Rede zur Kindergrundsicherung

Maik Beermann (CDU/CSU):

Herr Präsident! Liebe Kolleginnen und Kollegen! Meine sehr verehrten Damen und Herren! Ich gebe zu, dass ich beim Lesen des Antrags zunächst etwas erleichtert gewesen bin. Denn die Grünen nennen ihr Modell zwar auch „Kindergrundsicherung“; aber es unterscheidet sich Gott sei Dank deutlich von dem, was das Bündnis Kindergrundsicherung zu Papier gebracht hat. Ich möchte klar sagen: Beim Letzteren kann ich nur mit dem Kopf schütteln. Es ist beim Kosten-Nutzen-Aufwand schwach, es ist unrealistisch teuer.

Ich will in diesem Zusammenhang gern auf einen weiteren Punkt eingehen, der mir dabei wichtig ist. Wir dürfen aus meiner Sicht beim Thema Kindergrundsicherung oder bei einer Bündelung von Leistungen, die wir im familienpolitischen Bereich vornehmen wollen, die Sogwirkung aus dem europäischen Raum nicht einfach unter den Teppich kehren, liebe Kolleginnen und Kollegen. Das Interesse unter anderem auch am deutschen Kindergeld ist mittlerweile gerade in Osteuropa sehr groß.

(Zuruf von der AfD: Hört! Hört! – Dr. Franziska Brantner [BÜNDNIS 90/DIE GRÜNEN]: Das ist einfach nicht richtig!)

– Die Zahlen liegen ja nun wirklich auf dem Tisch, wie viel Geld jedes Jahr aus dem Bundeshaushalt, aus den Mitteln für das Kindergeld Richtung Osteuropa geht.

(Dr. Wolfgang Strengmann-Kuhn [BÜNDNIS 90/DIE GRÜNEN]: Nein, es gibt keine Zahlen dazu! Die Bundesregierung selbst hat keine Zahlen dazu!)

Deswegen gehört das einfach mit dazu.

Das grüne Modell will das Kindergeld, den Kinderzuschlag und das Bildungs- und Teilhabepaket in eine Leistung zusammenfassen und nach einer Prüfung automatisch auszahlen.

(Norbert Müller [Potsdam] [DIE LINKE]: 2 Prozent der Kindergeldzahlungen!)

Konkret soll die Familienkasse im Zusammenspiel mit den entsprechenden Behörden die Einkommenssituation aller Familien mit Kindern – ich zitiere –

(Annalena Baerbock [BÜNDNIS 90/DIE GRÜNEN]: Zustimmung!)

monatlich prüfen, um zu schauen, ob ein Anspruch besteht oder nicht, und in welcher Höhe dieser gewährleistet werden soll.
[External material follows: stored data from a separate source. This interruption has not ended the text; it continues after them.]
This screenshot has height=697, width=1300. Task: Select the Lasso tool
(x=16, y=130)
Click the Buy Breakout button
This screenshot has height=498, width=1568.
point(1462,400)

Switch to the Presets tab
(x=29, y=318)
Sie haben sich für diese neue Leistung auch einen schönen Namen ausgedacht: Sie nennen das „Garantie-Betrag“ und „GarantiePlus-Betrag“.
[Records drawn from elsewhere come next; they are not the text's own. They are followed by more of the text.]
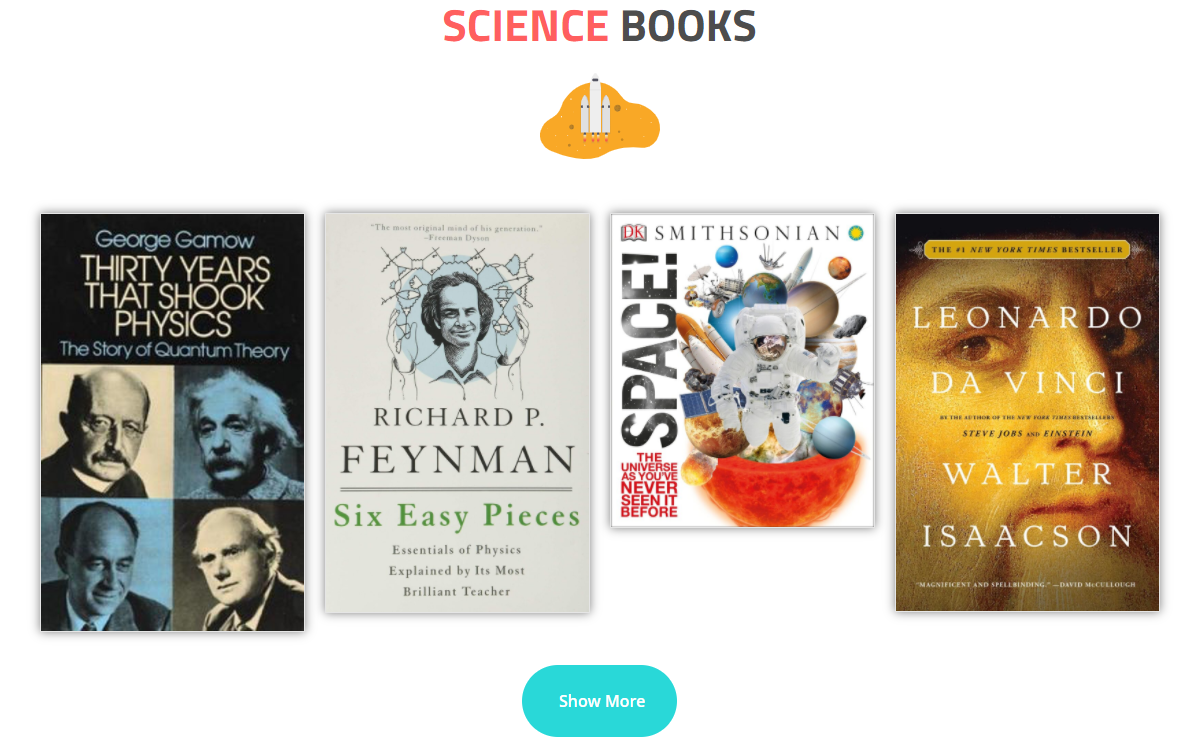Open the Six Easy Pieces book
Screen dimensions: 1184x744
tap(457, 412)
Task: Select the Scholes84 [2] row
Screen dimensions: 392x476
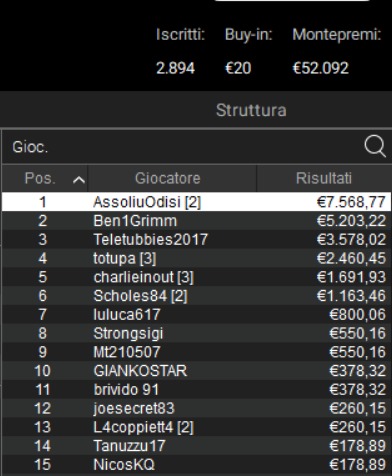Action: [x=196, y=296]
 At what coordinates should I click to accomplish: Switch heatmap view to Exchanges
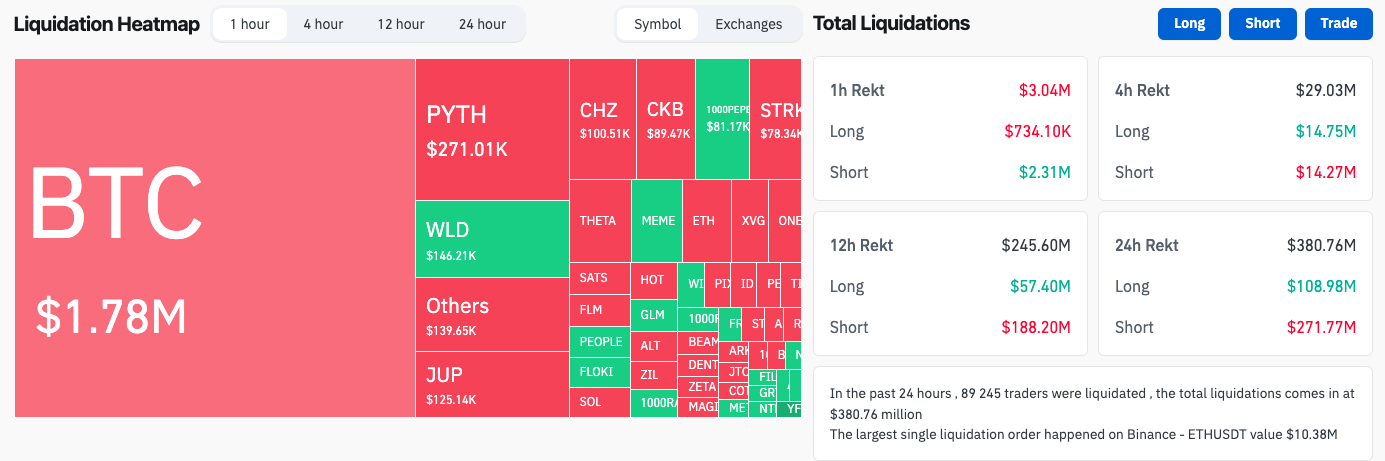(x=748, y=24)

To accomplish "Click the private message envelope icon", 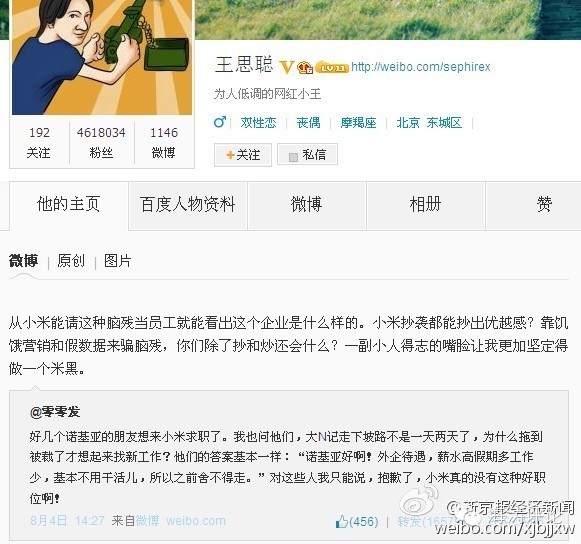I will pos(293,157).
Ich wundere mich ernsthaft: Jede Familie, die ein Kind bekommt und zum Beispiel kindergeldberechtigt, aber nicht gleichzeitig auch kinderzuschlagsberechtigt ist, müsste nach Ihrem Modell ihre komplette Einkommenssituation offenlegen.

(Dr. Franziska Brantner [BÜNDNIS 90/DIE GRÜNEN]: Wenn sie will! Sie muss nicht!)

Um noch deutlicher zu sein: Ihr Vorschlag würde bedeuten, dass die Familienkasse weitreichende personenbezogene Daten benötigen würde und diese auch einholen dürfte.

(Dr. Franziska Brantner [BÜNDNIS 90/DIE GRÜNEN]: Da muss man aber zustimmen, wenn man das will!)

Dass so ein Vorschlag von Ihrer Seite kommt, verwundert mich dann doch stark. Sind Sie es doch immer, liebe Grüne, die gerade damit immer sehr große Probleme haben.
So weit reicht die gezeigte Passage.